Task to complete: Below are records to be repeated in full. Give them exactly.

Records to use:

_____

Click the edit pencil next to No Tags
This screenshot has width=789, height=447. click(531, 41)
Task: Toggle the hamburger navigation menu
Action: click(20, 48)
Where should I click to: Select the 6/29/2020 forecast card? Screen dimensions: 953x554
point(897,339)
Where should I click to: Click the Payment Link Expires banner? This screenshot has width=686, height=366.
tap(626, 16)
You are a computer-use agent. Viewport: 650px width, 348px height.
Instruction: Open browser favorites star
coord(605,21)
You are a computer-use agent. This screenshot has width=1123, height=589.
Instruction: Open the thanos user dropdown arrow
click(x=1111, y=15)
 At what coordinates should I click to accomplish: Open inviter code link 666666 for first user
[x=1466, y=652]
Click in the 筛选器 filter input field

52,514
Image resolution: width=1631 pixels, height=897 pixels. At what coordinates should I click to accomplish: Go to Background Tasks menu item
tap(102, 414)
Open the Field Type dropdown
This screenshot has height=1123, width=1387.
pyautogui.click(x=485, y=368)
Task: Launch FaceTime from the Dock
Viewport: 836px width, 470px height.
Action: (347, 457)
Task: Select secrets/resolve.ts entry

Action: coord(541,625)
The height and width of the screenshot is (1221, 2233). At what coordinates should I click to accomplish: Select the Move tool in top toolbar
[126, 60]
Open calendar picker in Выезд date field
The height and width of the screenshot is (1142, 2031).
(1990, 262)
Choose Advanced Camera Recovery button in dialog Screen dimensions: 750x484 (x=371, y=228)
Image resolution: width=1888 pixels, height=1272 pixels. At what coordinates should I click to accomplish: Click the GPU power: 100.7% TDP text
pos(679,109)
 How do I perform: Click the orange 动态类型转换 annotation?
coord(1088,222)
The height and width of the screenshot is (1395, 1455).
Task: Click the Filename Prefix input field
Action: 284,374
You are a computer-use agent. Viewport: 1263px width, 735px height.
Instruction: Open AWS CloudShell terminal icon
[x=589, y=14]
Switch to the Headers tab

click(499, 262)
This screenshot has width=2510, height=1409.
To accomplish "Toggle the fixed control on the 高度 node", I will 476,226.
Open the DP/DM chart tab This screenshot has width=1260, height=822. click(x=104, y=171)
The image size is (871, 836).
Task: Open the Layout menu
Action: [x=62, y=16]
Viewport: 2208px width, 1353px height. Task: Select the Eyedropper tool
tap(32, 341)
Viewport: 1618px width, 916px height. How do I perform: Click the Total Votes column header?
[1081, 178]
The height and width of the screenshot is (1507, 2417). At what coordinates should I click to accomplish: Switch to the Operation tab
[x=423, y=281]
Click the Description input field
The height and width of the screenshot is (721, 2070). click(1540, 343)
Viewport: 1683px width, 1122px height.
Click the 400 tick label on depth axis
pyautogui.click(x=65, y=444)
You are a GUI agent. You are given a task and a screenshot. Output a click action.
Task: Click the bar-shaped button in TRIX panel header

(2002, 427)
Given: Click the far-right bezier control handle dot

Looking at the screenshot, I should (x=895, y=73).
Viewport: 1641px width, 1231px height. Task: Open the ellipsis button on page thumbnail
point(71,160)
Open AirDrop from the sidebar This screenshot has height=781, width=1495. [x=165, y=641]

_____

Solution to this task:
Click the edit pencil next to No Tags
This screenshot has width=789, height=447. click(531, 41)
Task: Toggle the hamburger navigation menu
Action: click(20, 48)
Where should I click to: Select the 6/29/2020 forecast card? Screen dimensions: 953x554
point(897,339)
Where should I click to: Click the Payment Link Expires banner? This screenshot has width=686, height=366.
tap(626, 16)
You are a computer-use agent. Viewport: 650px width, 348px height.
Instruction: Open browser favorites star
coord(605,21)
You are a computer-use agent. This screenshot has width=1123, height=589.
Instruction: Open the thanos user dropdown arrow
click(x=1111, y=15)
 At what coordinates should I click to accomplish: Open inviter code link 666666 for first user
[x=1466, y=652]
Click in the 筛选器 filter input field

52,514
Image resolution: width=1631 pixels, height=897 pixels. At what coordinates should I click to accomplish: Go to Background Tasks menu item
tap(102, 414)
Open the Field Type dropdown
This screenshot has height=1123, width=1387.
pyautogui.click(x=485, y=368)
Task: Launch FaceTime from the Dock
Viewport: 836px width, 470px height.
Action: (347, 457)
Task: Select secrets/resolve.ts entry

Action: coord(541,625)
The height and width of the screenshot is (1221, 2233). At what coordinates should I click to accomplish: Select the Move tool in top toolbar
[126, 60]
Open calendar picker in Выезд date field
The height and width of the screenshot is (1142, 2031).
(1990, 262)
Choose Advanced Camera Recovery button in dialog Screen dimensions: 750x484 (x=371, y=228)
Image resolution: width=1888 pixels, height=1272 pixels. At what coordinates should I click to accomplish: Click the GPU power: 100.7% TDP text
pos(679,109)
 How do I perform: Click the orange 动态类型转换 annotation?
coord(1088,222)
The height and width of the screenshot is (1395, 1455).
Task: Click the Filename Prefix input field
Action: 284,374
You are a computer-use agent. Viewport: 1263px width, 735px height.
Instruction: Open AWS CloudShell terminal icon
[x=589, y=14]
Switch to the Headers tab

click(499, 262)
This screenshot has width=2510, height=1409.
To accomplish "Toggle the fixed control on the 高度 node", I will 476,226.
Open the DP/DM chart tab This screenshot has width=1260, height=822. click(x=104, y=171)
The image size is (871, 836).
Task: Open the Layout menu
Action: [x=62, y=16]
Viewport: 2208px width, 1353px height. Task: Select the Eyedropper tool
tap(32, 341)
Viewport: 1618px width, 916px height. How do I perform: Click the Total Votes column header?
[1081, 178]
The height and width of the screenshot is (1507, 2417). At what coordinates should I click to accomplish: Switch to the Operation tab
[x=423, y=281]
Click the Description input field
The height and width of the screenshot is (721, 2070). click(1540, 343)
Viewport: 1683px width, 1122px height.
Click the 400 tick label on depth axis
pyautogui.click(x=65, y=444)
You are a GUI agent. You are given a task and a screenshot. Output a click action.
Task: Click the bar-shaped button in TRIX panel header

(2002, 427)
Given: Click the far-right bezier control handle dot

Looking at the screenshot, I should (x=895, y=73).
Viewport: 1641px width, 1231px height. Task: Open the ellipsis button on page thumbnail
point(71,160)
Open AirDrop from the sidebar This screenshot has height=781, width=1495. [x=165, y=641]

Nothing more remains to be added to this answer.